Exercise goal: Report each line of the data that includes the word "pixel".
-=-=-=-=-
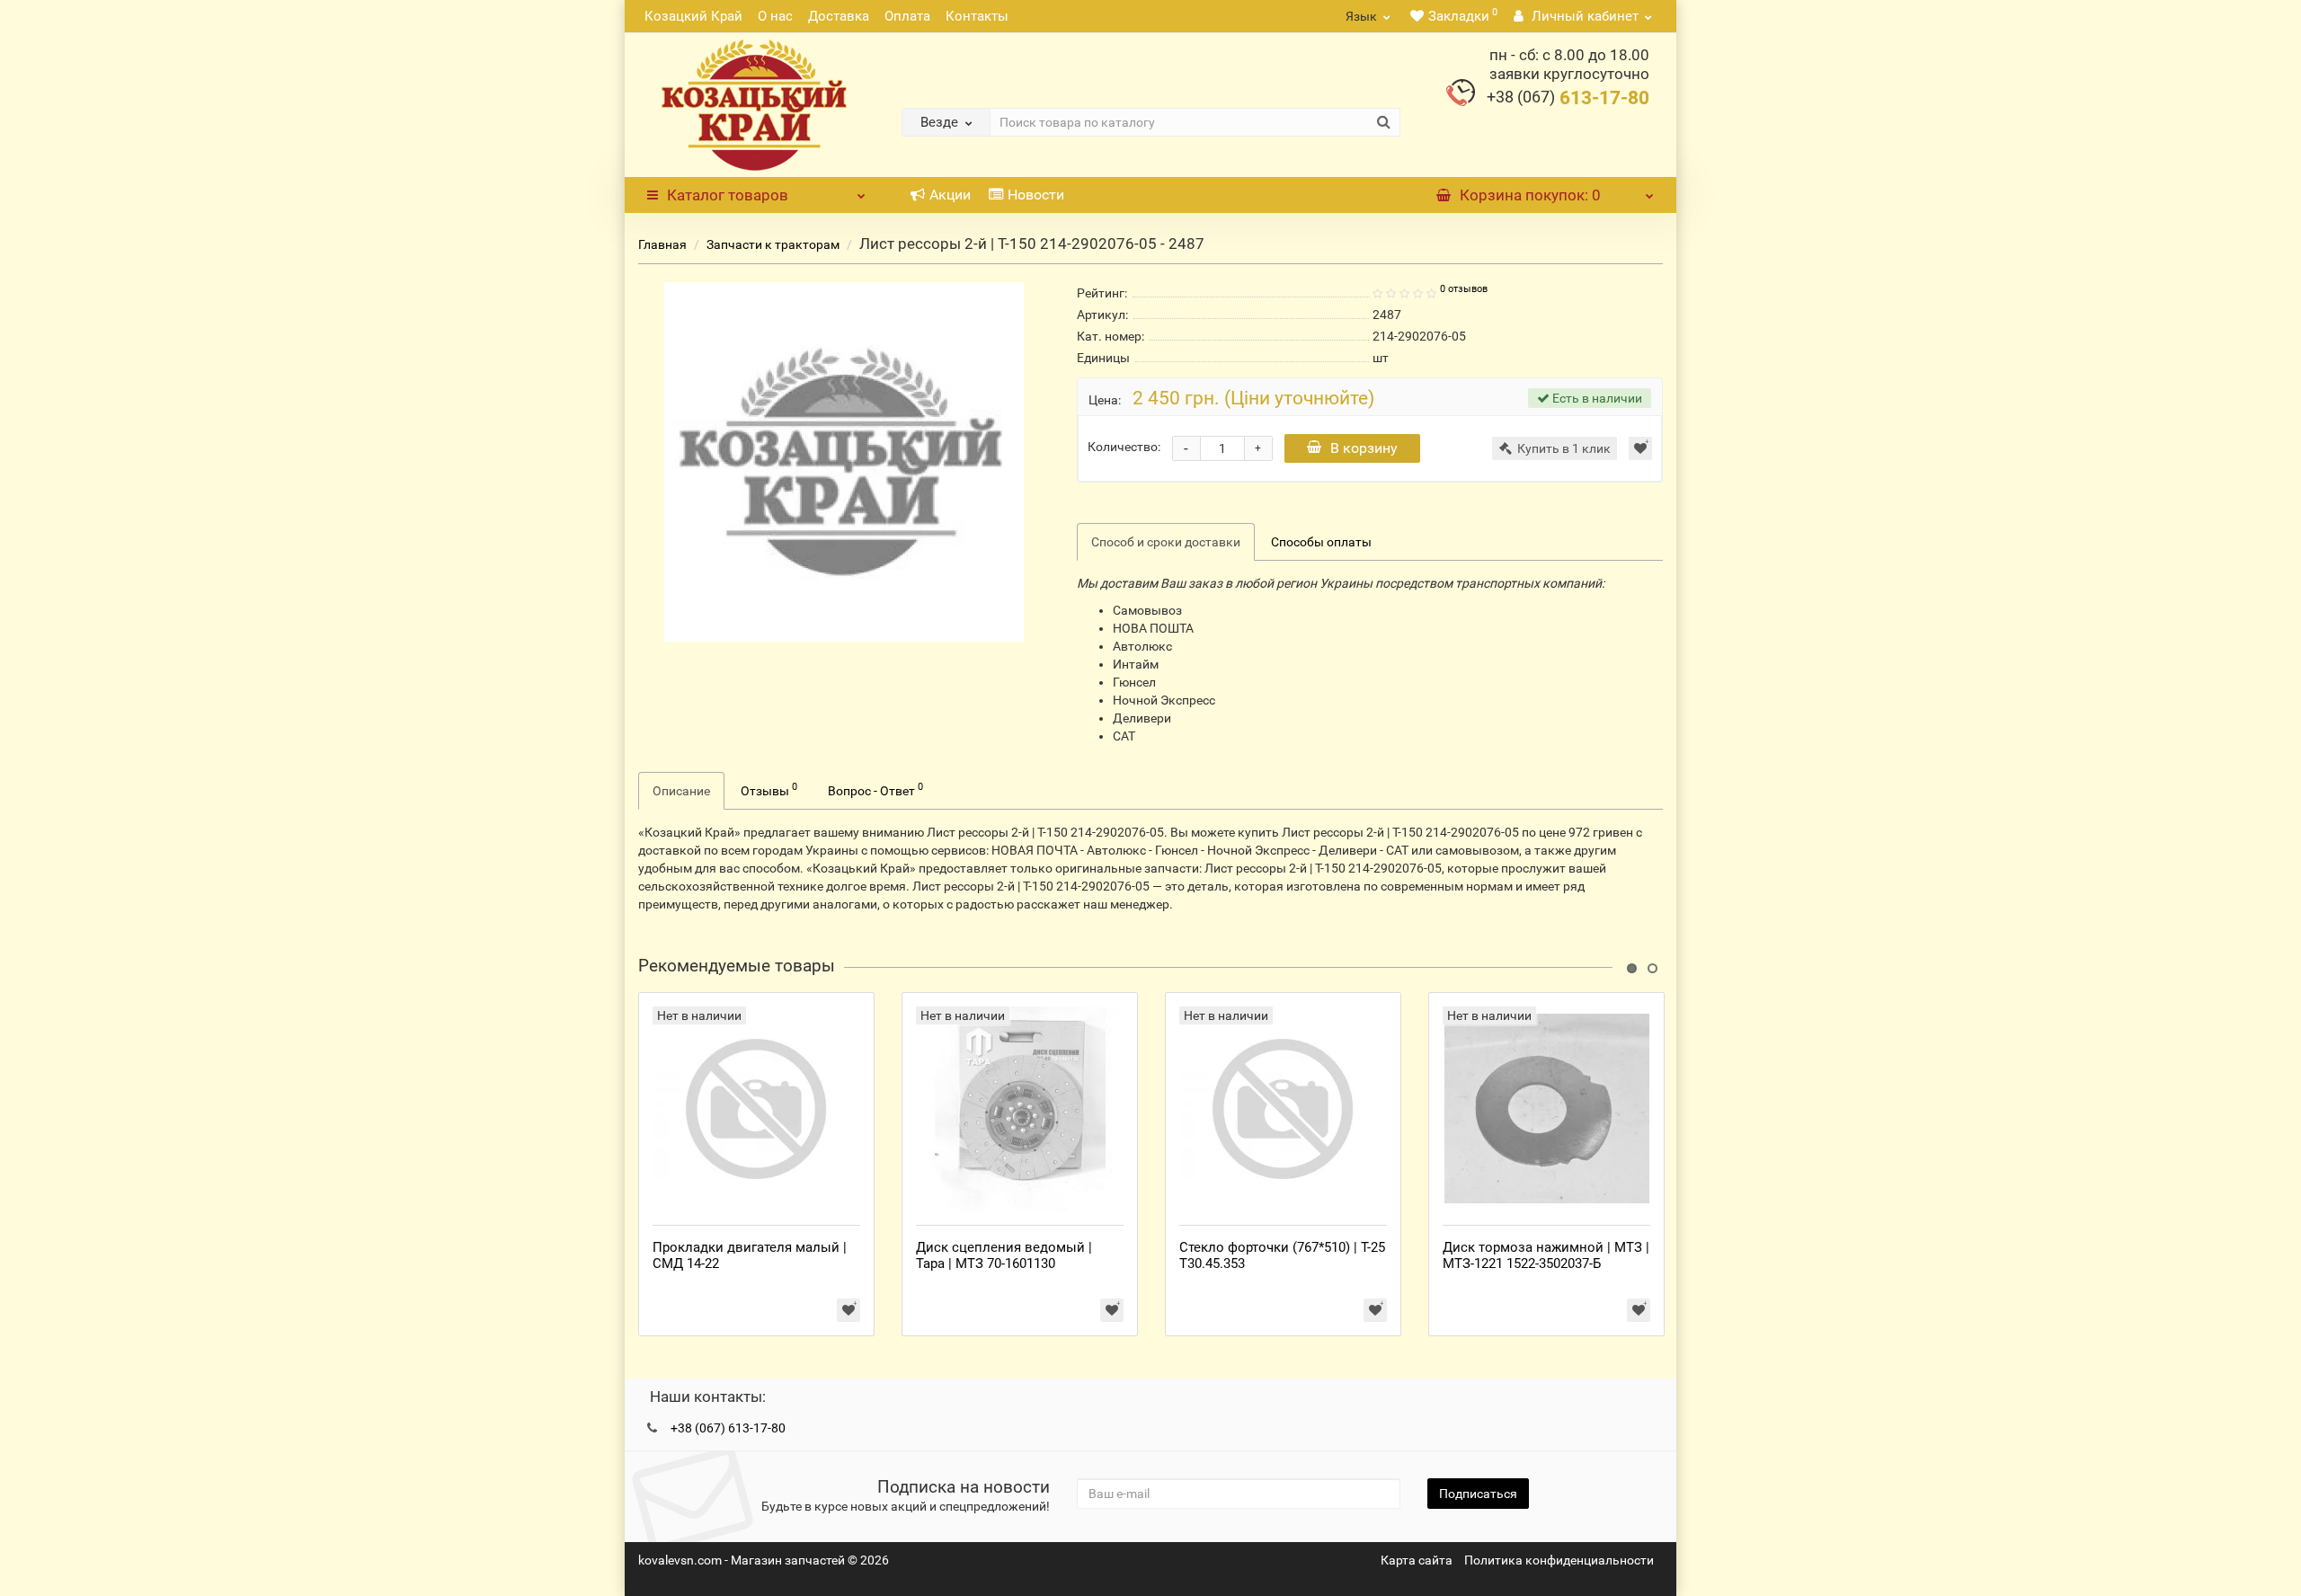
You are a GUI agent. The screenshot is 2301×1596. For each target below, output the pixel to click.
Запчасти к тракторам (773, 244)
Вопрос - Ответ (875, 789)
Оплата (907, 16)
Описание (681, 791)
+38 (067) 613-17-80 (728, 1428)
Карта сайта (1417, 1560)
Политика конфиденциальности (1559, 1560)
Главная (662, 244)
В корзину (1364, 448)
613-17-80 (1568, 98)
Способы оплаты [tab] (1321, 542)
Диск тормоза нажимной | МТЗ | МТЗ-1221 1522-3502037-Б (1546, 1255)
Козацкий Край (693, 16)
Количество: (1124, 446)
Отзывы (769, 789)
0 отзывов (1464, 289)
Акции (950, 194)
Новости (1036, 194)
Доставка (838, 16)
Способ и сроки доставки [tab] (1165, 542)
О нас (775, 16)
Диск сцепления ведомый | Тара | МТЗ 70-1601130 (1004, 1255)
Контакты (977, 16)
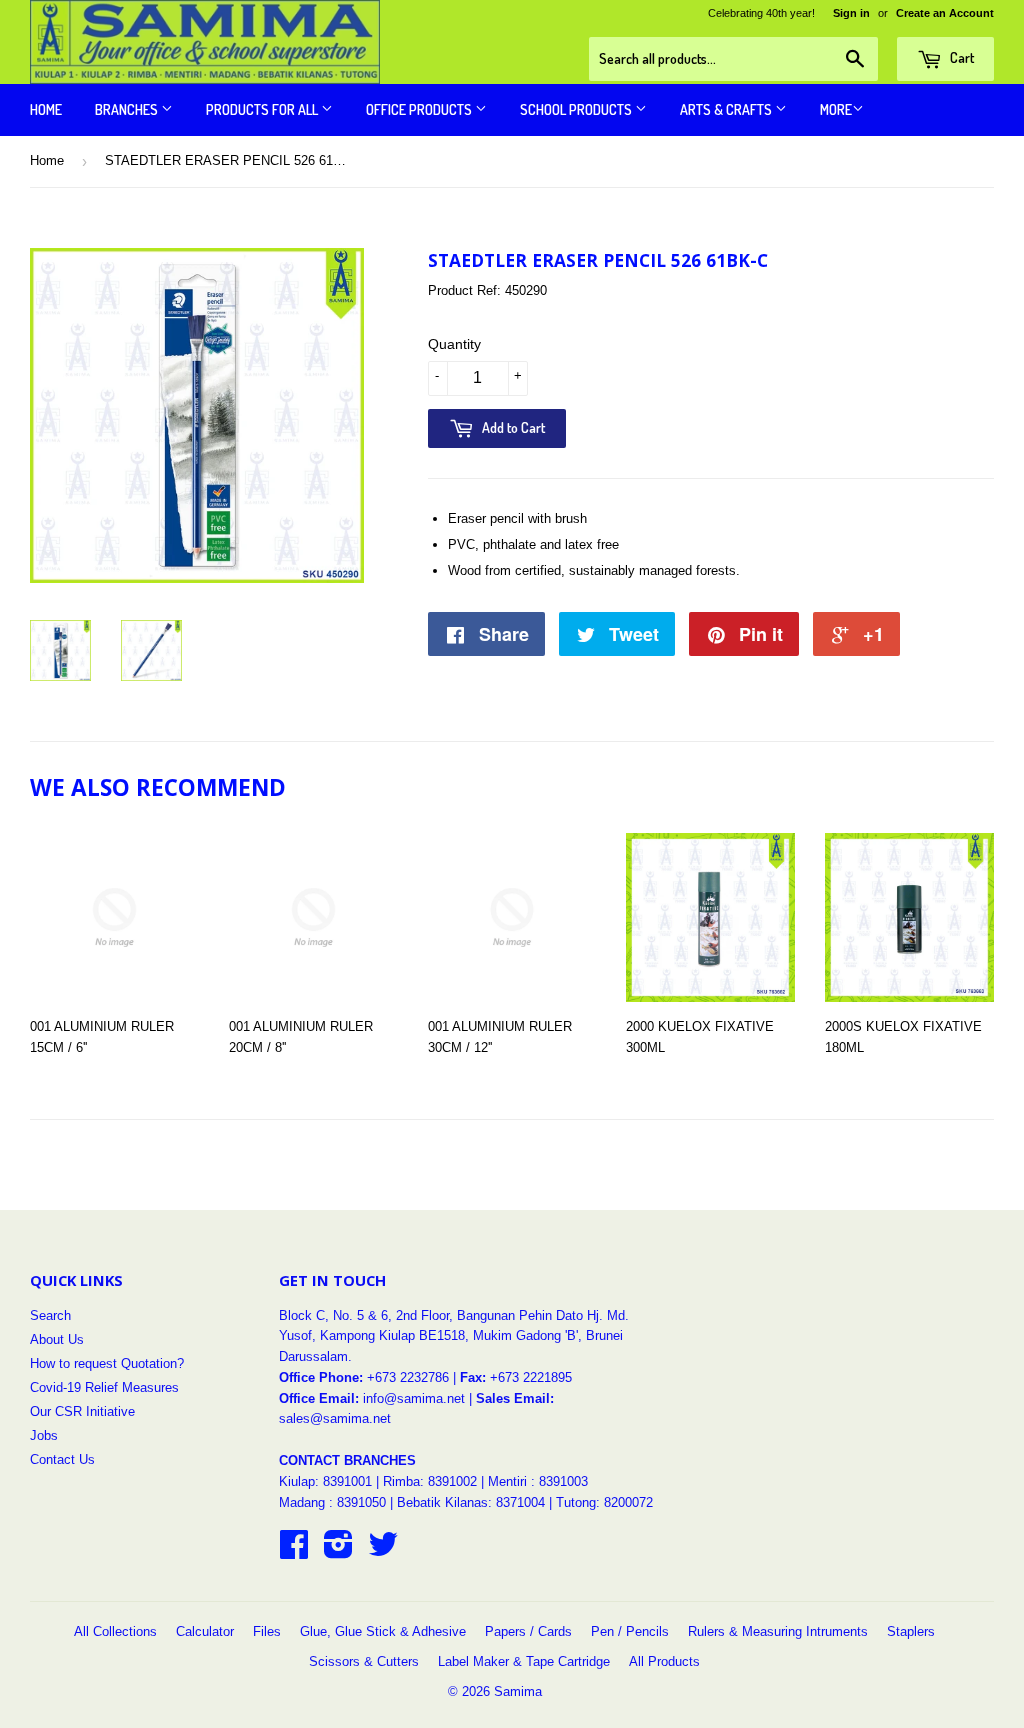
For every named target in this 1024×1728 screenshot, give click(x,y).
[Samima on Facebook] (294, 1551)
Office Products (420, 109)
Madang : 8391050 (332, 1502)
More (836, 109)
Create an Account (945, 13)
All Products (664, 1661)
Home (46, 109)
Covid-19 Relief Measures (104, 1387)
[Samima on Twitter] (383, 1551)
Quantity (454, 344)
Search (50, 1315)
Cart (960, 57)
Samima (518, 1691)
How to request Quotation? (107, 1363)
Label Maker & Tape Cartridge (524, 1661)
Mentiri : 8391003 (538, 1481)
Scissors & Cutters (364, 1661)
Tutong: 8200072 (604, 1502)
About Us (57, 1339)
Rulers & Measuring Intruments (778, 1631)
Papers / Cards (528, 1631)
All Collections (115, 1631)
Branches (128, 109)
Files (267, 1631)
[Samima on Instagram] (338, 1551)
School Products (577, 109)
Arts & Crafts (727, 109)
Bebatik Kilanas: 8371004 (473, 1502)
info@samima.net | (419, 1398)
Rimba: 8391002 (430, 1481)
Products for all (263, 109)
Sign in (851, 13)
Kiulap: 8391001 (327, 1481)
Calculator (205, 1631)
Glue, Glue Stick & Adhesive (383, 1631)
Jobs (44, 1435)
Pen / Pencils (630, 1631)
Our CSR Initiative (82, 1411)
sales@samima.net (335, 1418)
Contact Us (62, 1459)
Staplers (911, 1631)
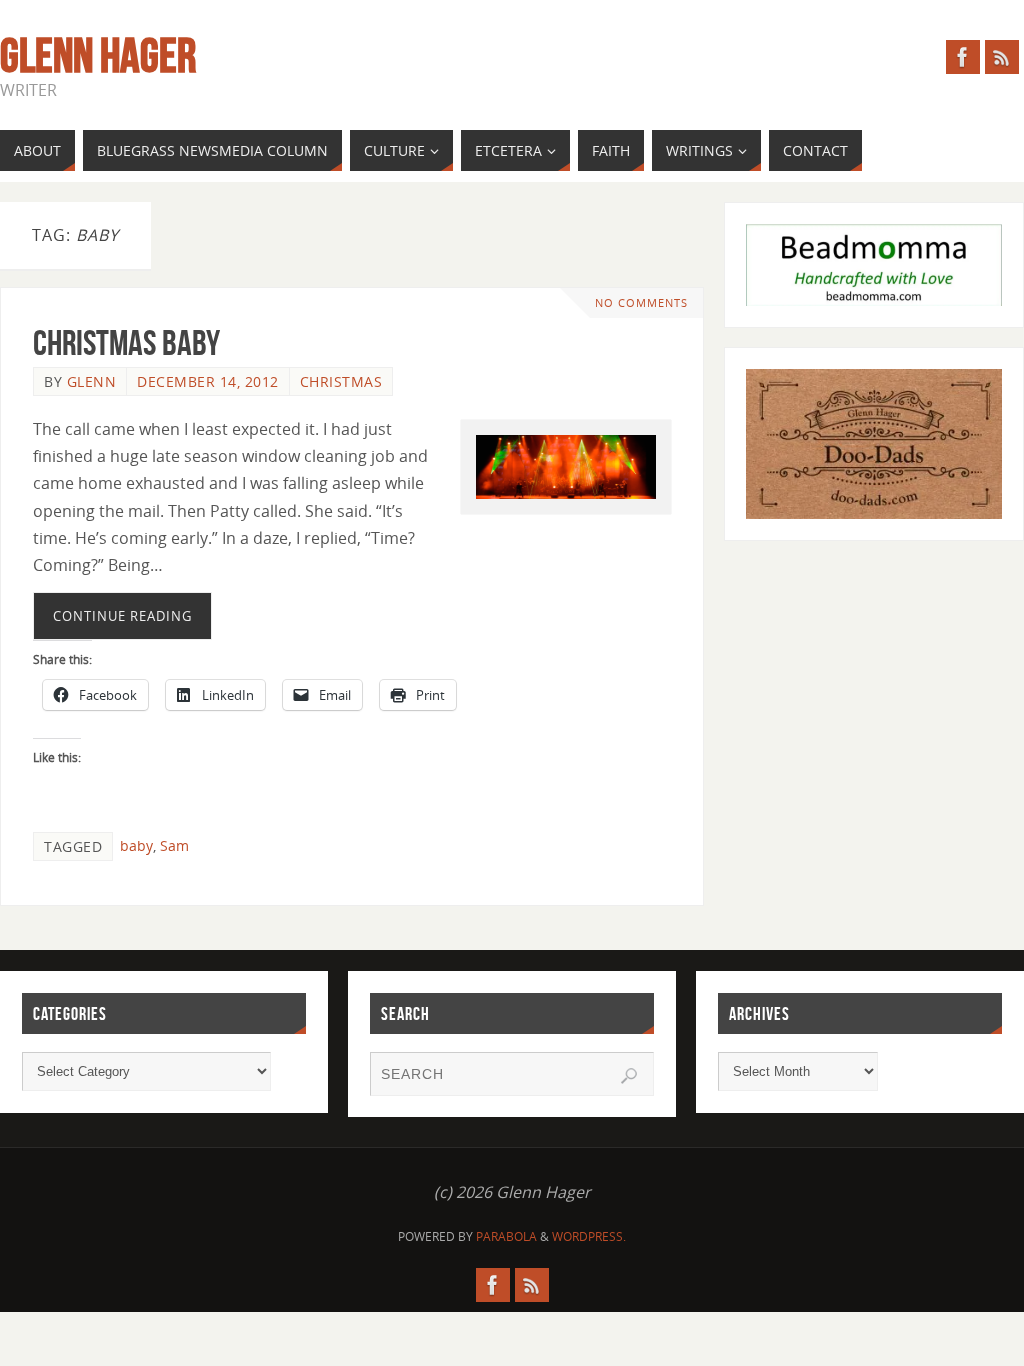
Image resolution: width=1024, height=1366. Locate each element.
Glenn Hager (98, 56)
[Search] (629, 1076)
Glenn (92, 381)
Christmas (341, 381)
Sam (174, 845)
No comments (641, 302)
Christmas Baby (126, 342)
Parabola (506, 1236)
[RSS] (1002, 57)
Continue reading (122, 616)
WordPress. (589, 1236)
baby (136, 845)
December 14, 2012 (208, 381)
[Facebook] (963, 57)
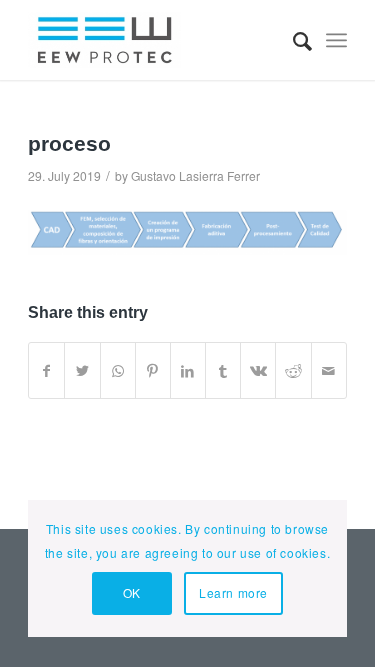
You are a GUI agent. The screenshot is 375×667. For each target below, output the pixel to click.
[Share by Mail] (329, 371)
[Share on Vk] (258, 371)
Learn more (233, 592)
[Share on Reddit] (293, 371)
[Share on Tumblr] (223, 371)
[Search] (292, 40)
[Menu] (336, 40)
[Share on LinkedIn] (188, 371)
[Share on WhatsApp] (118, 371)
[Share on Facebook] (46, 371)
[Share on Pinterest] (153, 371)
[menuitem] (292, 40)
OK (132, 592)
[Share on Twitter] (82, 371)
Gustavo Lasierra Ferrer (195, 175)
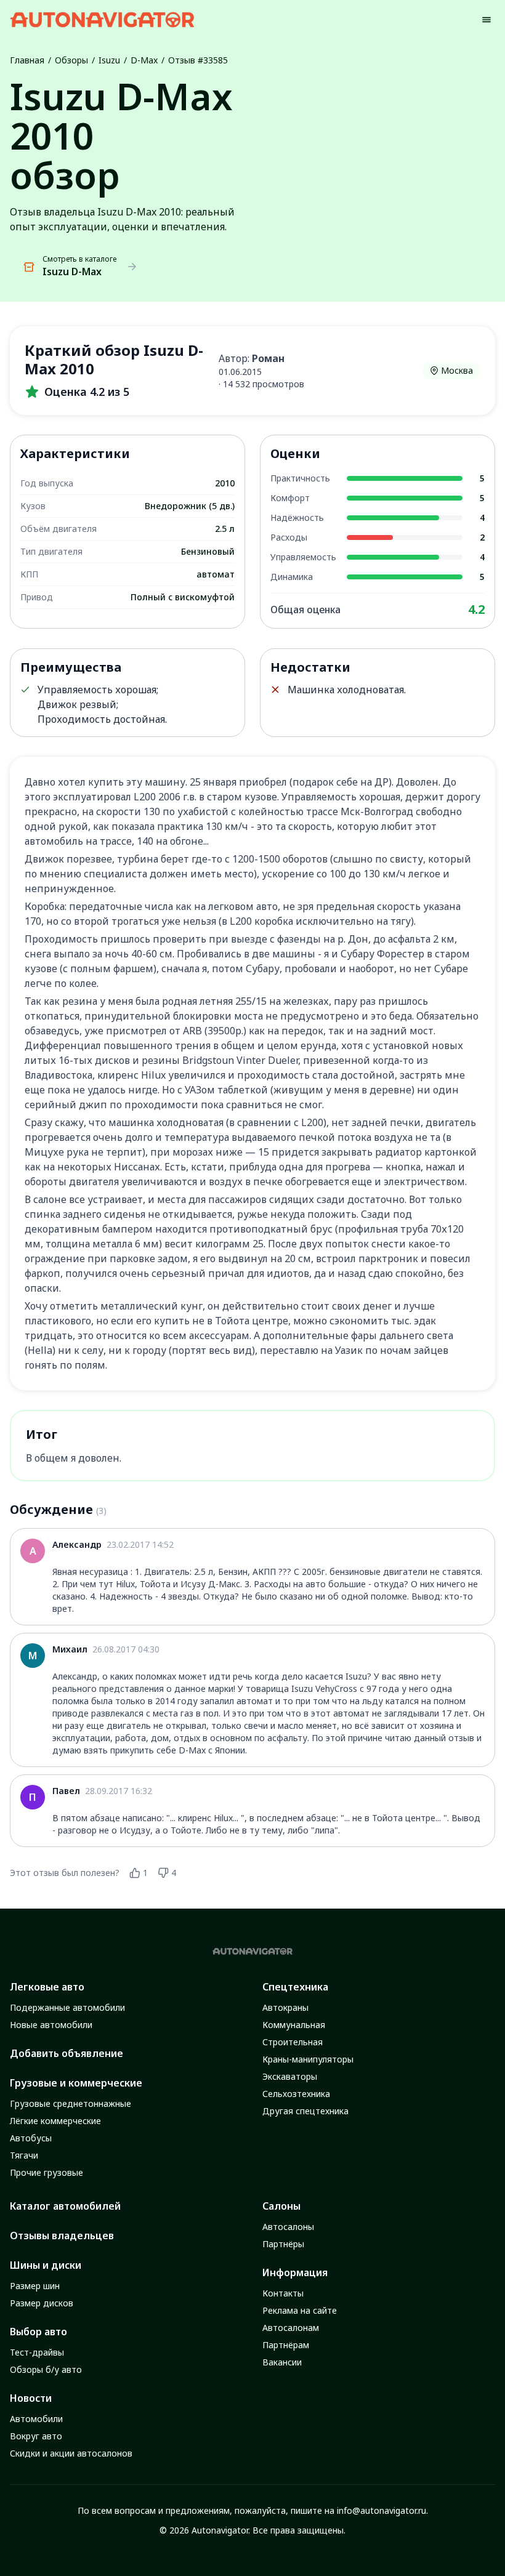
-=-=-=-=-
Answer area:
You are a GUI agent. The screenshot is 2301×1596. For each target below, output the pixel to click.
You are a GUI agent. The screenshot is 375×667. For each target below, output the pixel to click.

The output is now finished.